▶ Task details: Please recast the listing below as a JSON array of strings, with one string for each line and blank lines omitted.

▶ Data entries:
- - -

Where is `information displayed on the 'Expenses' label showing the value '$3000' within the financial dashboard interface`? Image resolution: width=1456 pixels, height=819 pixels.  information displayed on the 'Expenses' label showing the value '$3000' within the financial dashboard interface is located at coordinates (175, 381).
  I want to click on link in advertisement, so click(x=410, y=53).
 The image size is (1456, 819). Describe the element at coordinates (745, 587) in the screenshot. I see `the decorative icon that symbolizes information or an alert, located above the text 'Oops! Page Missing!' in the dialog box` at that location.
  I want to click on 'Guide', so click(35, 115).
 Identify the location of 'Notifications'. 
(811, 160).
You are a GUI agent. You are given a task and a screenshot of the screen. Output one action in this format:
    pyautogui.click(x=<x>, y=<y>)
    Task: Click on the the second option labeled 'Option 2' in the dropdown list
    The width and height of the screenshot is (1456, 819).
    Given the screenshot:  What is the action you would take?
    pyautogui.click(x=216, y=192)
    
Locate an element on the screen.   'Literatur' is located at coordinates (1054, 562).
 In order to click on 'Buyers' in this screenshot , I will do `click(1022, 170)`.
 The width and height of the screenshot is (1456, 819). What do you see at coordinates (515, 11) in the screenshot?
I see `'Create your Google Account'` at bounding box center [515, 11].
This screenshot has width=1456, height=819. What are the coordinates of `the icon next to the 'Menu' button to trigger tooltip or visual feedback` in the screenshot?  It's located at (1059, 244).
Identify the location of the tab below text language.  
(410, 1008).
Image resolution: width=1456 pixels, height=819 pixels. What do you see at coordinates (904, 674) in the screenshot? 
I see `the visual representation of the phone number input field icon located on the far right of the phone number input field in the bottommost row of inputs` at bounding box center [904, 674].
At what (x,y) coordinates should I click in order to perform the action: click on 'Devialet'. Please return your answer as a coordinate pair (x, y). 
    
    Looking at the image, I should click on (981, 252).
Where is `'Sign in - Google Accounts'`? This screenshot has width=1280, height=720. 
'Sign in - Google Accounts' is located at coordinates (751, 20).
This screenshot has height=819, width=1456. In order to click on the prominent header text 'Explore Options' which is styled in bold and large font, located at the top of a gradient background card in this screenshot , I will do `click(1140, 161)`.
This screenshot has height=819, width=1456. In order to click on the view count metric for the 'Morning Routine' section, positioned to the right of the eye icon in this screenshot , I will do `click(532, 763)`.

- - -

▶ Written solution:
[
  "Where is `information displayed on the 'Expenses' label showing the value '$3000' within the financial dashboard interface`? Image resolution: width=1456 pixels, height=819 pixels.  information displayed on the 'Expenses' label showing the value '$3000' within the financial dashboard interface is located at coordinates (175, 381).",
  "  I want to click on link in advertisement, so click(x=410, y=53).",
  " The image size is (1456, 819). Describe the element at coordinates (745, 587) in the screenshot. I see `the decorative icon that symbolizes information or an alert, located above the text 'Oops! Page Missing!' in the dialog box` at that location.",
  "  I want to click on 'Guide', so click(35, 115).",
  " Identify the location of 'Notifications'. ",
  "(811, 160).",
  "You are a GUI agent. You are given a task and a screenshot of the screen. Output one action in this format:",
  "    pyautogui.click(x=<x>, y=<y>)",
  "    Task: Click on the the second option labeled 'Option 2' in the dropdown list",
  "    The width and height of the screenshot is (1456, 819).",
  "    Given the screenshot:  What is the action you would take?",
  "    pyautogui.click(x=216, y=192)",
  "Locate an element on the screen.   'Literatur' is located at coordinates (1054, 562).",
  " In order to click on 'Buyers' in this screenshot , I will do `click(1022, 170)`.",
  " The width and height of the screenshot is (1456, 819). What do you see at coordinates (515, 11) in the screenshot?",
  "I see `'Create your Google Account'` at bounding box center [515, 11].",
  "This screenshot has width=1456, height=819. What are the coordinates of `the icon next to the 'Menu' button to trigger tooltip or visual feedback` in the screenshot?  It's located at (1059, 244).",
  "Identify the location of the tab below text language.  ",
  "(410, 1008).",
  "Image resolution: width=1456 pixels, height=819 pixels. What do you see at coordinates (904, 674) in the screenshot? ",
  "I see `the visual representation of the phone number input field icon located on the far right of the phone number input field in the bottommost row of inputs` at bounding box center [904, 674].",
  "At what (x,y) coordinates should I click in order to perform the action: click on 'Devialet'. Please return your answer as a coordinate pair (x, y). ",
  "    Looking at the image, I should click on (981, 252).",
  "Where is `'Sign in - Google Accounts'`? This screenshot has width=1280, height=720. ",
  "'Sign in - Google Accounts' is located at coordinates (751, 20).",
  "This screenshot has height=819, width=1456. In order to click on the prominent header text 'Explore Options' which is styled in bold and large font, located at the top of a gradient background card in this screenshot , I will do `click(1140, 161)`.",
  "This screenshot has height=819, width=1456. In order to click on the view count metric for the 'Morning Routine' section, positioned to the right of the eye icon in this screenshot , I will do `click(532, 763)`."
]